To assess the effects of vitamin D supplementation on the frequency of vitamin D deficiency, respiratory outcomes and vitamin D toxicity in the cystic fibrosis population.
We searched the Cochrane Cystic Fibrosis and Genetic Disorders Group Trials Register comprising references identified from comprehensive electronic database searches and handsearches of relevant journals and abstract books of conference proceedings.
Date of the most recent search: 08 July 2013.
Randomised and quasi-randomised controlled studies of vitamin D supplementation compared to placebo in the cystic fibrosis population regardless of exocrine pancreatic function.
Both authors independently assessed the risk of bias of each included study and extracted outcome data (from published study information) for assessment of bone mineralization, growth and nutritional status, frequency of vitamin D deficiency, respiratory status, quality of life and adverse events.
Six studies (239 participants) are included, although only three studies provided data from 69 adults and children with cystic fibrosis for analysis. One study compared a single high dose of vitamin D (250,000 IU) to placebo at the time of hospital admission with a respiratory exacerbation in 30 pancreatic insufficient adults with cystic fibrosis. The second study compared supplemental 800 international units (IU) vitamin D and placebo for 12 months in 30 osteopenic pancreatic insufficient adults; both groups continued 900 IU vitamin D daily. The third study compared supplemental 1 g calcium alone, 1600 IU vitamin D alone, 1600 IU vitamin D and 1 g calcium and placebo in a double-blind randomised cross-over study; only nine children who completed both vitamin D and placebo groups after six-months supplementation and a three-month washout period are included; pancreatic sufficiency or disease status of participants are not defined.

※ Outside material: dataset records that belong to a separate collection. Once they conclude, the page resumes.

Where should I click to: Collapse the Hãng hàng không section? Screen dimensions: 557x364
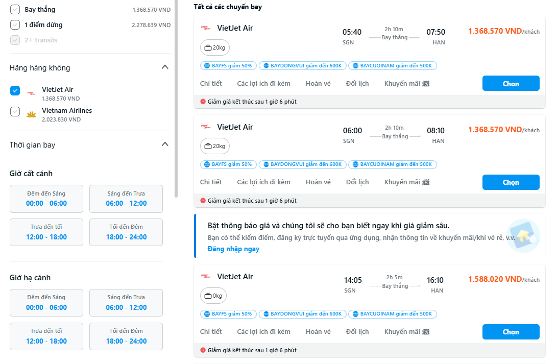165,67
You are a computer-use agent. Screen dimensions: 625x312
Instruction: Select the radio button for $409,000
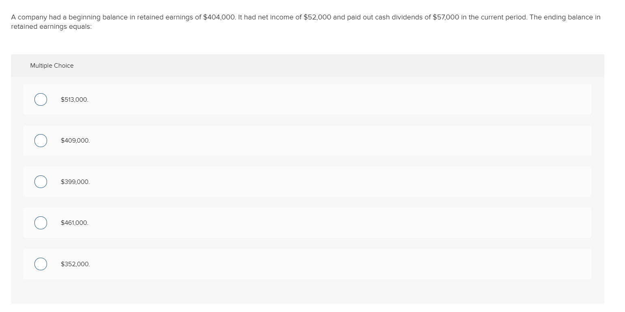(41, 141)
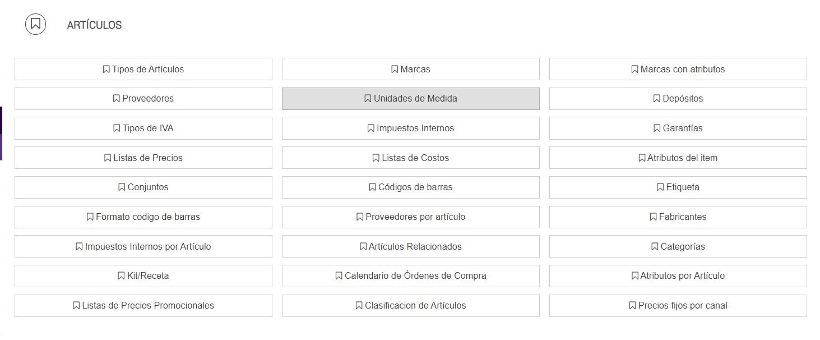Open Listas de Precios
The height and width of the screenshot is (340, 820).
pos(143,158)
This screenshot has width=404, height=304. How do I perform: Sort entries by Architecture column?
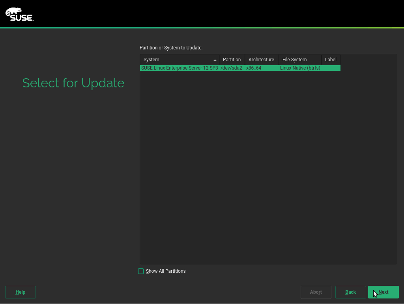click(x=261, y=59)
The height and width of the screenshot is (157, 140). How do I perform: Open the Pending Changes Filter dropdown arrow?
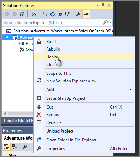(39, 14)
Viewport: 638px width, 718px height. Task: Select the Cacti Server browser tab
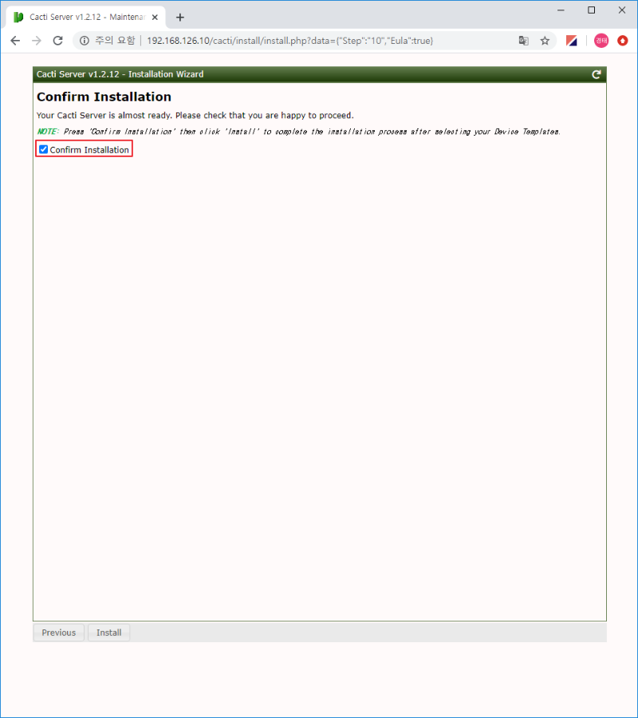tap(80, 17)
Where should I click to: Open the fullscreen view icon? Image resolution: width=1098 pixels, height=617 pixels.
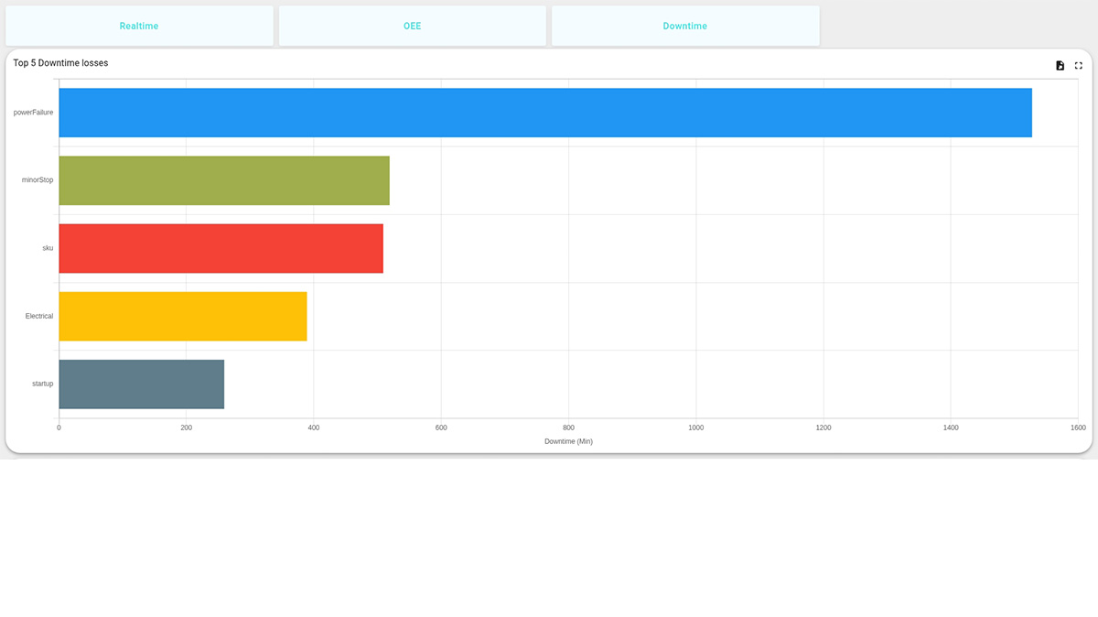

The studies are not directly comparable due to differences in supplementation, outcome reporting and possibly participant characteristics (e.g. severity of lung disease, growth and nutrition, pancreatic sufficiency).
The only outcome for which we could combine data from more than two studies was 25-hydroxyvitamin D levels; patients receiving vitamin D supplementation had significantly higher levels, mean difference 7.24 ng/ml (95% confidence interval 5.01 to 9.46). However, ironically one study reported 1,25(OH)2D with levels significantly favouring the placebo group, mean difference -30.30 pmol/ml (95% confidence interval -59.89 to -0.71). Bone mineral density was measured in two studies; both described no significant change between groups. There were no adverse events in any study.
The remaining three studies are published as abstracts only and did not provide data for analysis. These abstracts include: a report of pre-intervention data in a study comparing daily calcitriol (0.25 or 0.5 micrograms) with placebo in pancreatic insufficient children and young adults; an interim report of a double-blind randomised control study comparing 5000 IU vitamin D daily for 12 weeks during winter in 67 adult cystic fibrosis patients; and a comparison of the effect of three months of vitamin D supplementation (dose not specified) with placebo on bone mineral density in 42 children with cystic fibrosis and low bone mineral density.
Risk of bias was highly variable between all studies. Only one study had a low risk of bias for the five main criteria (random sequence generation, allocation, blinding, attrition and reporting). The rest of the studies had unclear or high risks of bias. Two studies had a low risk of bias for blinding and another two studies for attrition bias. In the studies published as abstracts, assessment of the risks of bias was uncertain in many aspects.